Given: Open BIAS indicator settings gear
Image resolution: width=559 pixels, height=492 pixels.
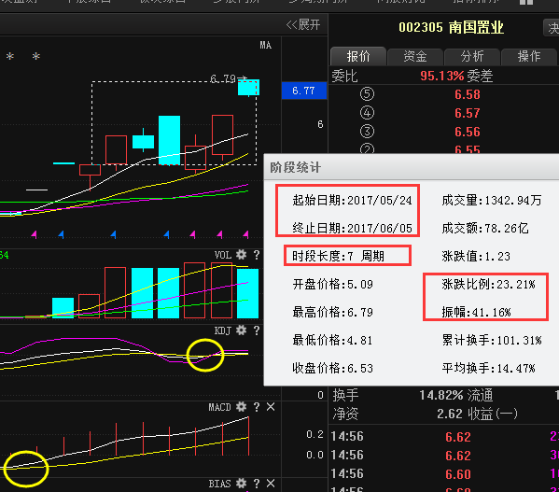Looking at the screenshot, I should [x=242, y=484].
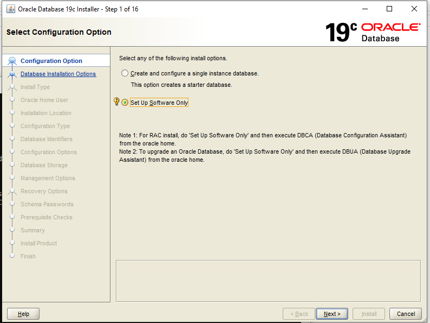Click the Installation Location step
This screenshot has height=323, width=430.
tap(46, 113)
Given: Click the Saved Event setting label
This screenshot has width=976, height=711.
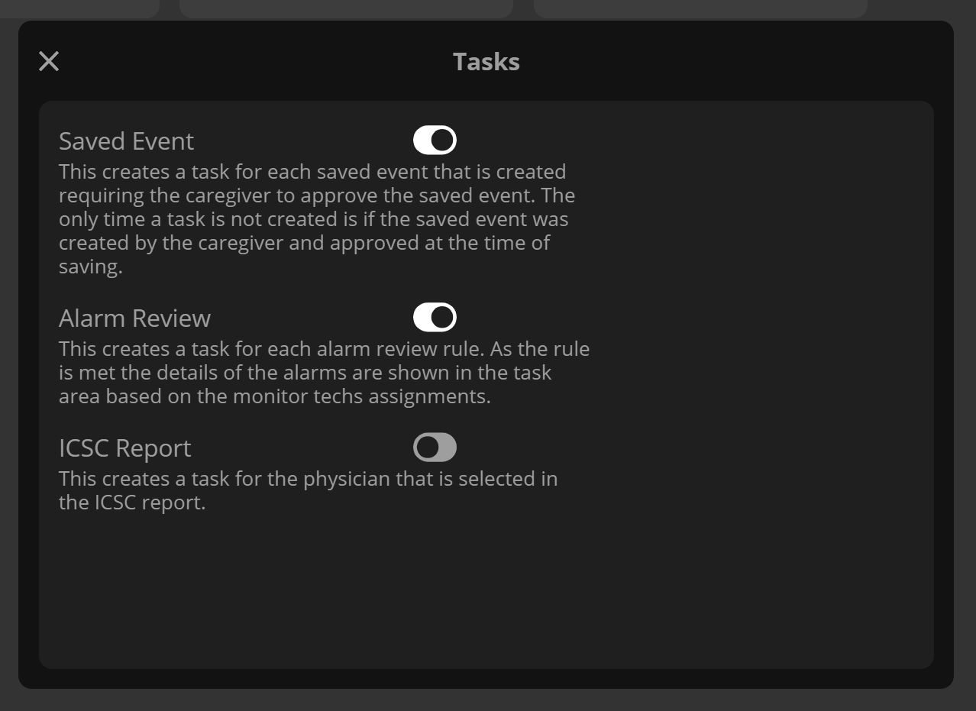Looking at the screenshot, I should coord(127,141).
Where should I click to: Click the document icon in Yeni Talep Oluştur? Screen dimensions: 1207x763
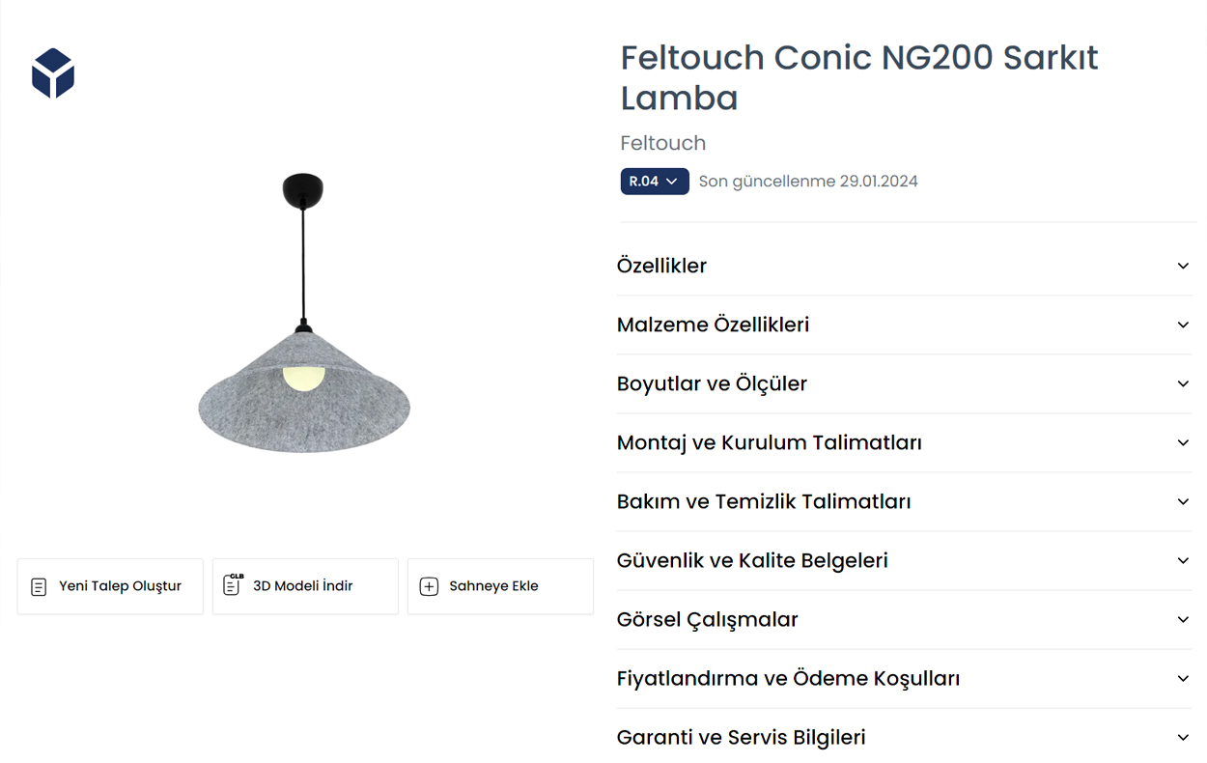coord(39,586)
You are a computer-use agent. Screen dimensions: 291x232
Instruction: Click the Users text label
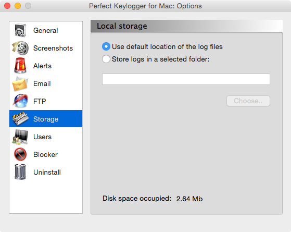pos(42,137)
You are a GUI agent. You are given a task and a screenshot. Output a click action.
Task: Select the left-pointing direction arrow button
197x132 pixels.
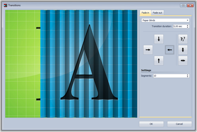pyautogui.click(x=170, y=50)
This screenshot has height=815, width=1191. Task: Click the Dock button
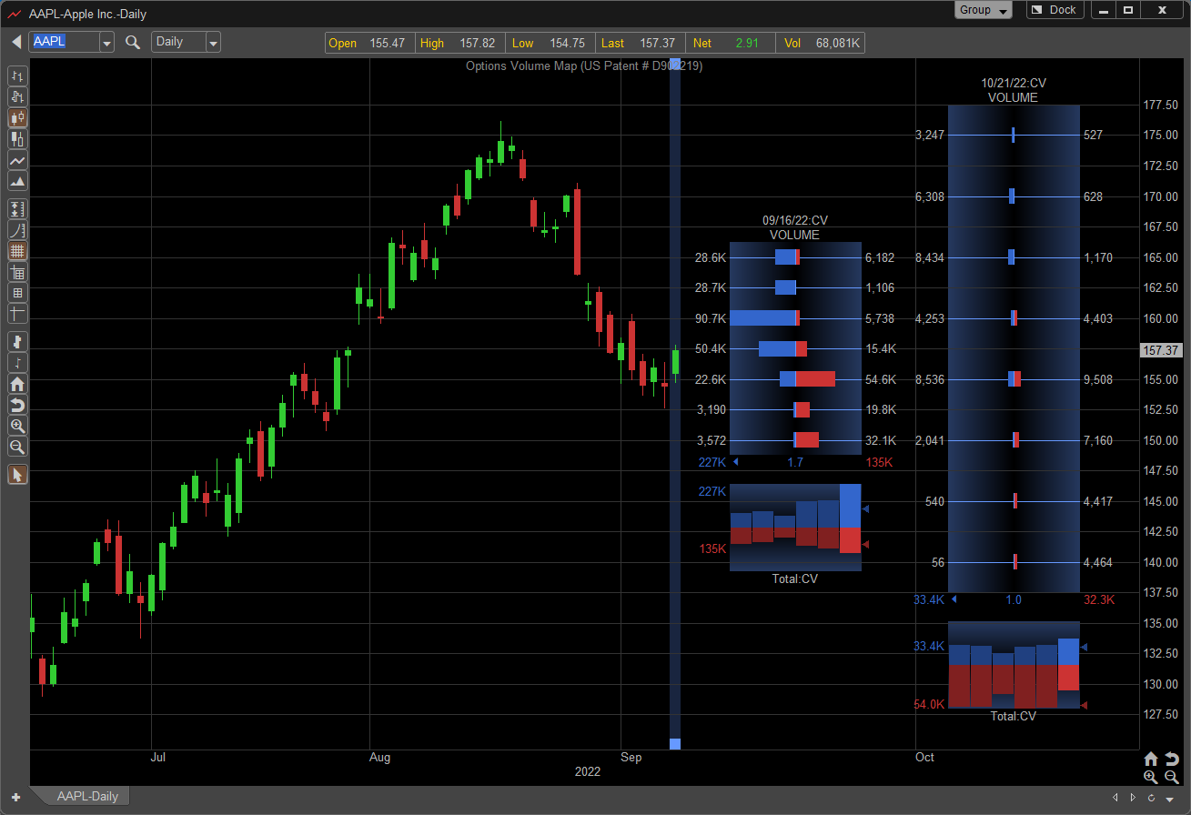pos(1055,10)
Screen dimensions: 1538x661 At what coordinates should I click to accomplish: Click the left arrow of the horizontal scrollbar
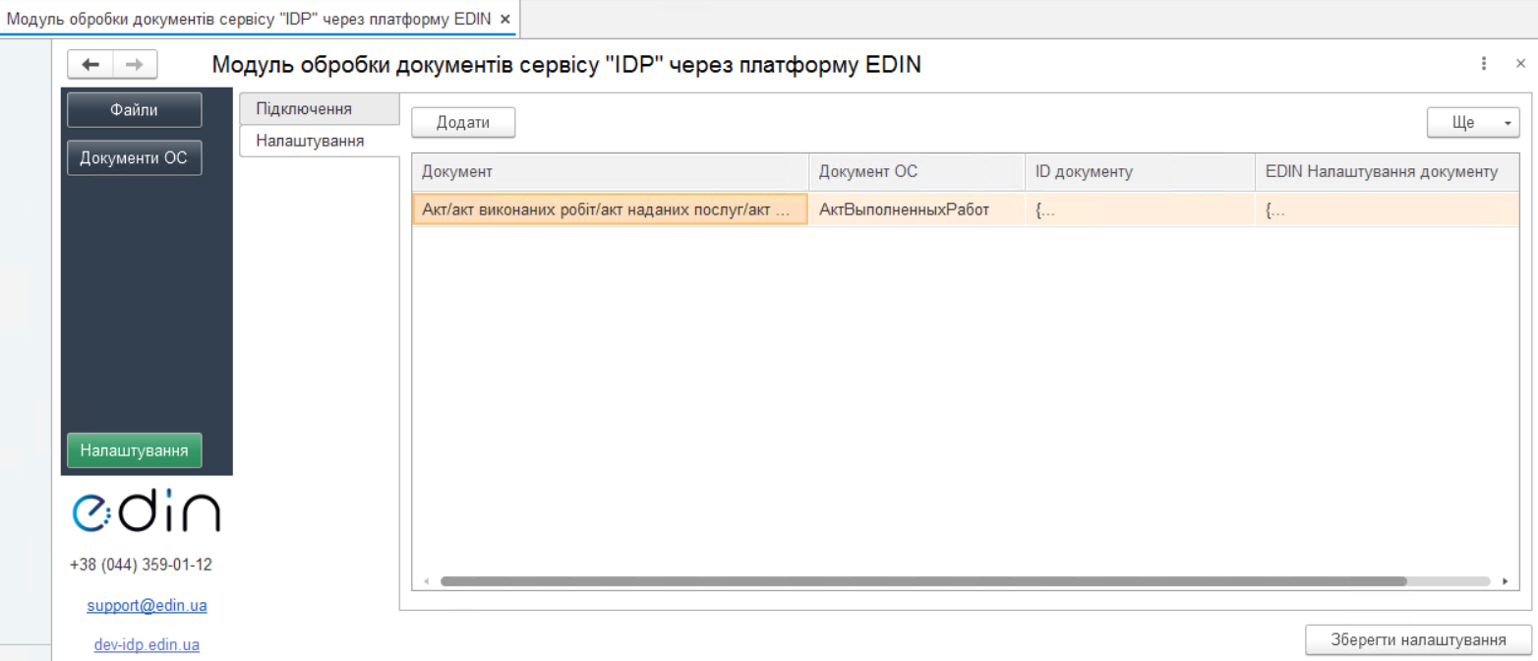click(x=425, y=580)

----------

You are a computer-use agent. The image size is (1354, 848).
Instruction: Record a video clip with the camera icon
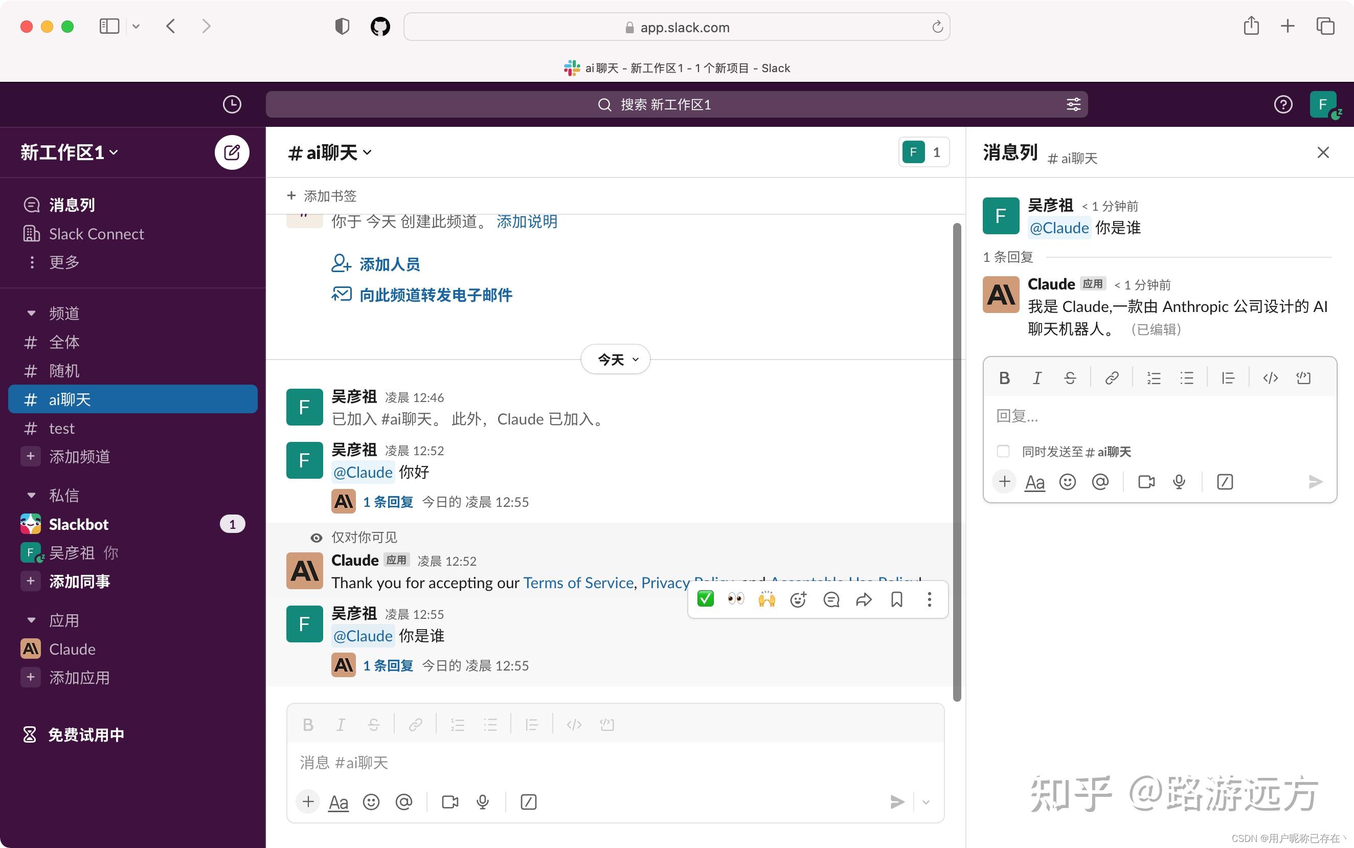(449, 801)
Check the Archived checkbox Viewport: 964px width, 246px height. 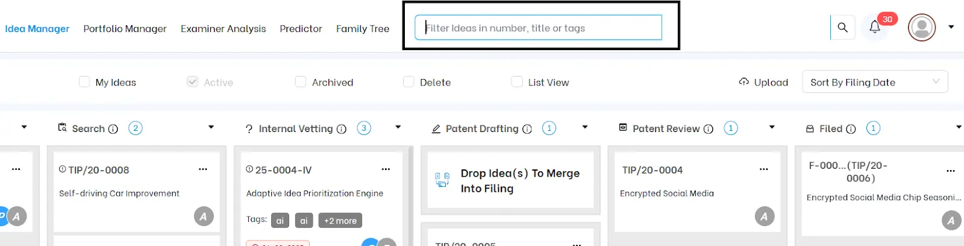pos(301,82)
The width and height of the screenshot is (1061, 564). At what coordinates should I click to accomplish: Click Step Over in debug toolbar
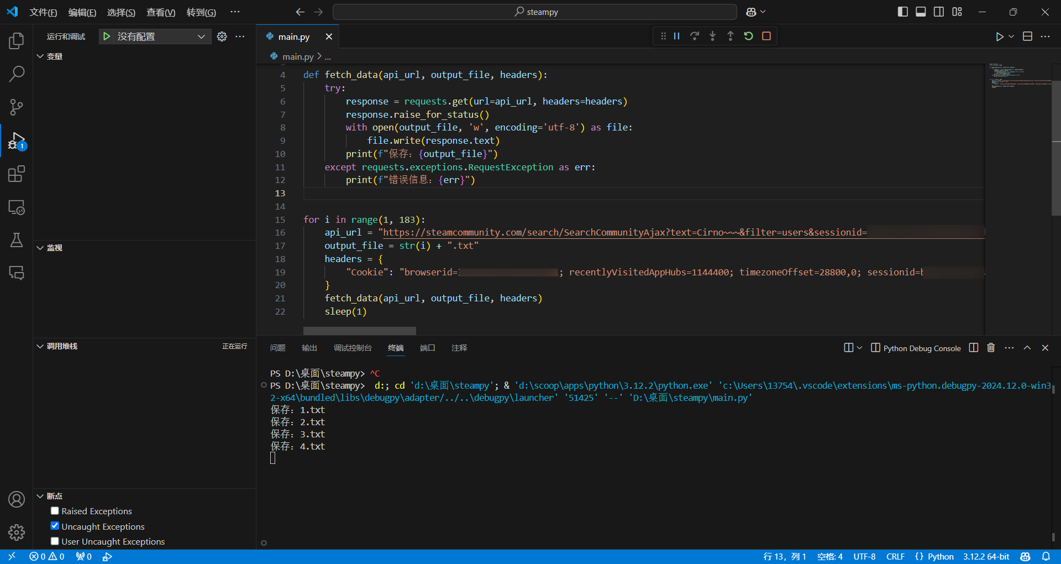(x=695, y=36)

----------

**Work required**
Format the records starting at the line containing "Screen dimensions: 1538x661" and ending at the line containing "click(x=425, y=580)" as a two-column CSV with the columns input and output, one row per record, with each value in a single quoted field and line breaks replaced by spaces. Leave the pictures out.

**Result of this exercise**
input,output
"Screen dimensions: 1538x661 At what coordinates should I click to accomplish: Click the left arrow of the horizontal scrollbar","click(x=425, y=580)"